When Peter Solvik came to Cisco Systems Inc. from Apple Computer Inc. in 1993, Cisco was a relatively new company, with revenues of about $500 million. Though it had gone public just three years before, Solvik, brought on as senior vice president and CIO and now the head of Cisco’s Internet strategy, already found a lot that needed doing. Within five years, Solvik and his team, in order to allow Cisco to achieve its growth objectives, replaced all of Cisco’s back-office legacy systems with Internet-ready technology, then connected the company’s front-office systems directly to customers. Now the company can take and place orders, answer customer queries and track shipments electronically, in one integrated operation. It’s paid off: The number of customers using tech support over the Internet has grown from 70 percent in 1998 to 82 percent in 2001, and more than 90 percent of orders are received via the Internet. The result: more than $1 billion in cost savings annually. Not bad for an initial investment of a little more than $100 million.

The building of Cisco’s so-called strategic I-Net didn’t happen by accident. It takes a whole new breed of technology executive: what we call the Renaissance CIO. At a recent CIO Forum held at Procter & Gamble Co.’s Beckett Ridge Institute just outside Cincinnati, participants voted on the strengths they believed the successful CIO would need in the future.

First of all, Renaissance CIOs are just plain smart. Many were originally hooked by the intellectual challenge of computer technology: Hardware in the 1970s and 1980s, software in the 1980s and 1990s, networking in the 1990s to the present. Most continue to be drawn to the technology, and have demonstrated the ability to understand its potential beyond what general managers understand. Eric Schmidt, the highly successful former CTO of Sun Microsystems Inc. and now CEO and chairman of Google Inc., reflects that the CTO job is the best position in the company, in part because of its potential for great success—or failure—and that the job brings daily challenges. Renaissance CIOs are not interested in climbing the traditional career ladder.

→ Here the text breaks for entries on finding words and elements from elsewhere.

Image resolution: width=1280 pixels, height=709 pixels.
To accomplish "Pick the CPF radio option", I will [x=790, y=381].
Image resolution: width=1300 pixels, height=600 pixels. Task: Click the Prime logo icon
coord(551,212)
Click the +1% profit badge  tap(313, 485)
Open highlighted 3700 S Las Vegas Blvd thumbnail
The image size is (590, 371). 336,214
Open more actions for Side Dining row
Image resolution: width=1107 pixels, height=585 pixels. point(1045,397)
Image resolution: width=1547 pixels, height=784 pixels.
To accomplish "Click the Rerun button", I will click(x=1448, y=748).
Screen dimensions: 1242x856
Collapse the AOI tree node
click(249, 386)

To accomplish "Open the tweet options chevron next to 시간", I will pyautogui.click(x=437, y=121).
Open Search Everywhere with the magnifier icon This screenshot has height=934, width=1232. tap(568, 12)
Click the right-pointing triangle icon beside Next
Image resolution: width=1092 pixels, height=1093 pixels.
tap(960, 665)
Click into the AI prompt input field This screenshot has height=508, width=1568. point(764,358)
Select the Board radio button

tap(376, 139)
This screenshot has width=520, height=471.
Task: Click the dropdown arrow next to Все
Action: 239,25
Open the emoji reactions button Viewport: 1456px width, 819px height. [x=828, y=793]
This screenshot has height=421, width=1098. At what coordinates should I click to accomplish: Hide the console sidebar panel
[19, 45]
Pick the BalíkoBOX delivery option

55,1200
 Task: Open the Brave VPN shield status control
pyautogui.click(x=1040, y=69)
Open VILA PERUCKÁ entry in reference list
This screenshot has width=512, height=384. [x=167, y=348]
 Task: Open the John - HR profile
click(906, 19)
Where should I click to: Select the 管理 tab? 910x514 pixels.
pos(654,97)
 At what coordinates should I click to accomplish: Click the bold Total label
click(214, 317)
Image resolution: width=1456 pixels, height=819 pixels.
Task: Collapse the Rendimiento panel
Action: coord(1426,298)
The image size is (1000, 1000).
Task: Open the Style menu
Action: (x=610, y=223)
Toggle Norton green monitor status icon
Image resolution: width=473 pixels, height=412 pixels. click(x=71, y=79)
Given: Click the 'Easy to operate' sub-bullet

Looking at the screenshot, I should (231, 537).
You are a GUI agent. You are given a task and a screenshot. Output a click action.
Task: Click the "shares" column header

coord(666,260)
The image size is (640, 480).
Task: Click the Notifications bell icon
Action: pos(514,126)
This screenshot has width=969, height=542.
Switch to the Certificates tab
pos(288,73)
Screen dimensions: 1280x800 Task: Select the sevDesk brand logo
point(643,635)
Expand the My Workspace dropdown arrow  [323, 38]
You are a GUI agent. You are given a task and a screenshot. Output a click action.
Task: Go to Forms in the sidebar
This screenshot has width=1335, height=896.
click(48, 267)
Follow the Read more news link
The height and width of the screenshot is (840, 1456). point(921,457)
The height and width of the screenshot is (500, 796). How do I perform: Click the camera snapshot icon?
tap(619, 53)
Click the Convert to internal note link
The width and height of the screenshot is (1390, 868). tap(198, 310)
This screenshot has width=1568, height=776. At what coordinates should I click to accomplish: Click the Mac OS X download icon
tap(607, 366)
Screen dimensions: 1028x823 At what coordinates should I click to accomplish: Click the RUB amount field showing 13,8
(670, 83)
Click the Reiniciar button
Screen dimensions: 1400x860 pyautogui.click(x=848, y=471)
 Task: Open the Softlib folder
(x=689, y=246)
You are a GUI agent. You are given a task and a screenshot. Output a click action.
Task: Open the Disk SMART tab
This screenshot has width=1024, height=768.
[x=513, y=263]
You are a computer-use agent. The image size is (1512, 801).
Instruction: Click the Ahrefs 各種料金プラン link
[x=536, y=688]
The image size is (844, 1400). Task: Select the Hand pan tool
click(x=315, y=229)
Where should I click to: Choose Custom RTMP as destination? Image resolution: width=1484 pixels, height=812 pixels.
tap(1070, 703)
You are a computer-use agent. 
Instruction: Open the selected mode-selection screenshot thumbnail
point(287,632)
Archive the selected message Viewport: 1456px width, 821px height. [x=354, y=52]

And they are not narrow technologists, either. Most are broad thinkers with fast minds. These executives are not only good at IT; they are drawn to it, challenged by it. And they’re quick studies of management, thriving on the challenge of understanding its intricacies. Since Renaissance CIOs view the world through an information lens, they frequently pick up on patterns that other executives, with their people-oriented, financial and customer-driven perspectives, will overlook. And they’re attracted to companies—usually larger ones—with both the money to afford strategic IT and the business challenges that make the game worth playing. Yet some Renaissance CIOs have no formal IT background at all. Often, they come from the most important lines of business.